Metin Bloğu:
####

Basın İlan ve Terbiye Kurumu
Yazarımız Ceren Sözeri, yazısındaki "saldırı" ifadesi nedeniyle Basın İlan Kurumu'nun Evrensel'e verdiği 5 gün ilan kesme cezasına dair yazdı.
Fotoğraf: Google Street View
Ceren SÖZERİ
Basın İlan Kurumu (BİK) 14 Mart’ta yazmış olduğum ‘Vatan’ destan yazmış halk nefes alamıyor başlıklı yazım nedeniyle Evrensel gazetesine beş günlük ilan kesme cezası vermiş. Türkiye’de ve dünyada medyaya ilişkin tartışmaları, basın ve ifade özgürlüğünün durumunu anlatmaya çalışır, güncel tartışmalara bir nebze katkıda bulunmaya gayret ederken hem bunun öznesi olmaktan, dolayısıyla böyle bir yazı yazmaktan, hem medyanın zaten içinde bulunduğu zor şartlarda gazeteme fazladan bir yük bindirmiş olmaktan dolayı biraz üzgünüm.

####

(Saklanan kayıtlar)
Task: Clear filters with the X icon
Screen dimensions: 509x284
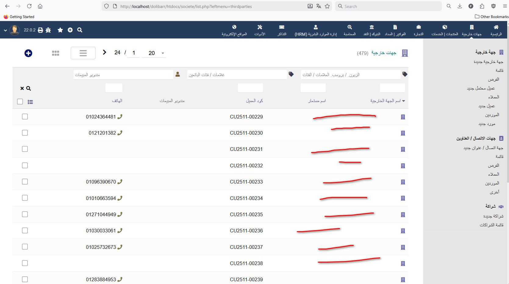Action: (x=22, y=89)
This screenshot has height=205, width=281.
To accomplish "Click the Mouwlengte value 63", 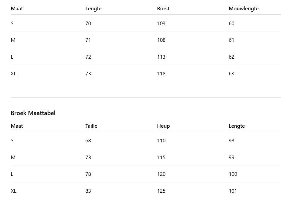I will coord(232,74).
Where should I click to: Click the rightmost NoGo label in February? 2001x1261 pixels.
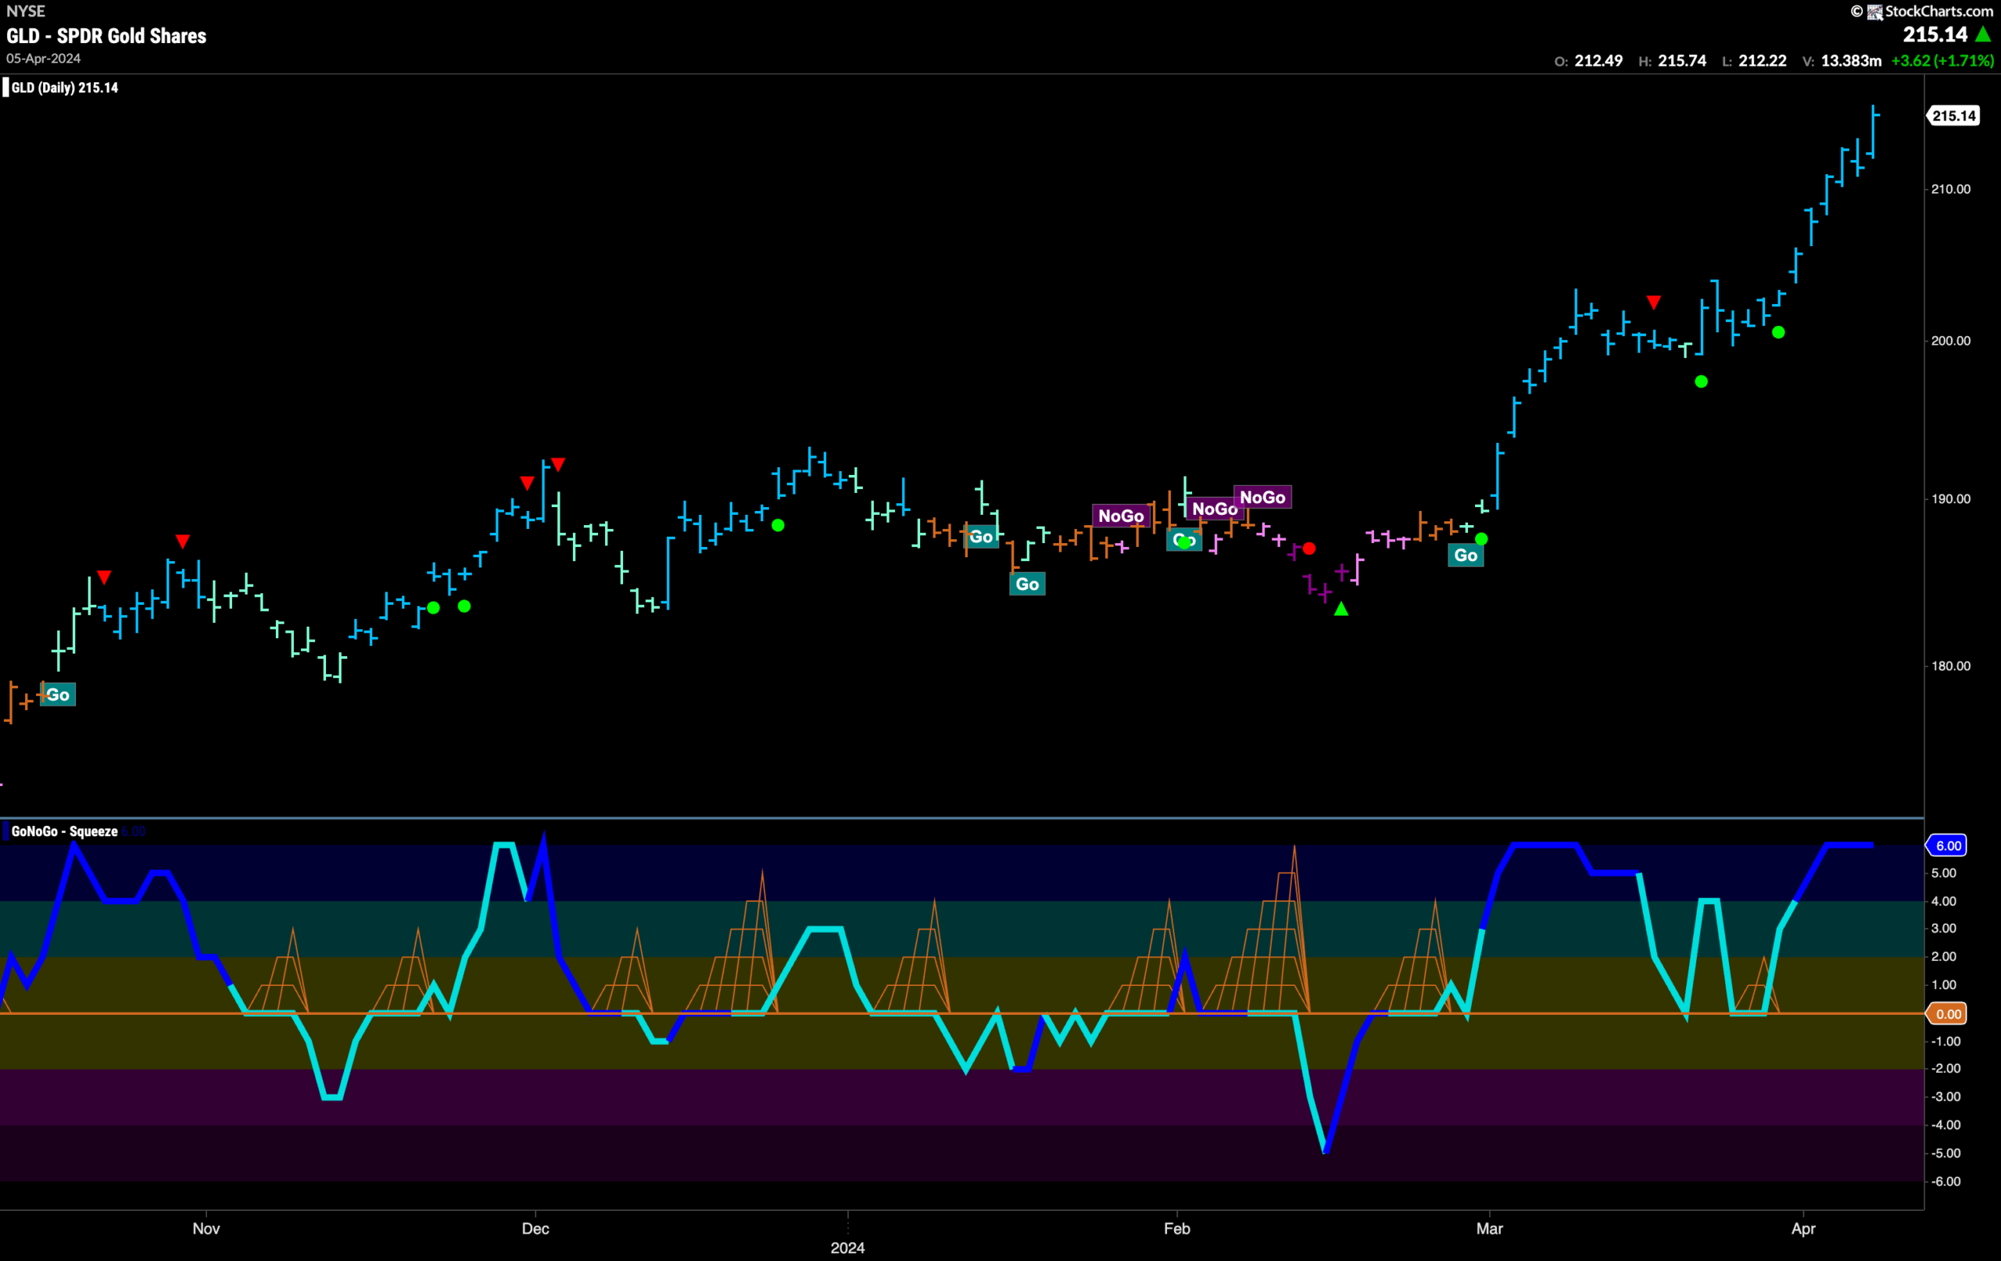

####

Görev Listesi:
1 – Basın İlan Kurumu cezasıyla ilgili metne göre şu soruları yanıtlayın:
(a) Ceza hangi gazeteye verildi ve kaç günlük ilan kesme cezasıydı?
(b) Cezaya gerekçe gösterilen yazıdaki ifade hangisidir?
(c) Fotoğrafın kaynağı olarak ne belirtilmiştir?
2 – Basın İlan Kurumu cezasıyla ilgili metni, son cümlesinden sonra kaldığı yerden devam ettirin.

Alıştırma Sonuçları:
1 –
(a) Evrensel gazetesine beş günlük ilan kesme cezası verildi.
(b) "Saldırı" ifadesi.
(c) Google Street View.

2 –
Editörüm aradığında pandeminin bir yıllık bilançosunu anlattığım bir yazı hangi gerekçeyle böylesi bir yaptırıma konu olabilir diye merak ettim, her yazdığınızı hatırlayamıyorsunuz ama birkaç tahminim olmuştu açıkçası. Cevap hiç beklemediğim bir yerden geldi. Meğer mesele avukatların çoklu baro yasasını protesto ettiği eylemleri hatırlatırken “Maske mesafe kurallarına uyulan barışçıl bir eylemde polis baro başkanlarına mesafe gözetmeden saldırdı, tartakladı, ciğerlerin korunmasına en ihtiyaç duyulan zamanda üstlerine biber gazı sıktı. Haber yapan gazetecileri gözaltına aldı” ifadelerimmiş.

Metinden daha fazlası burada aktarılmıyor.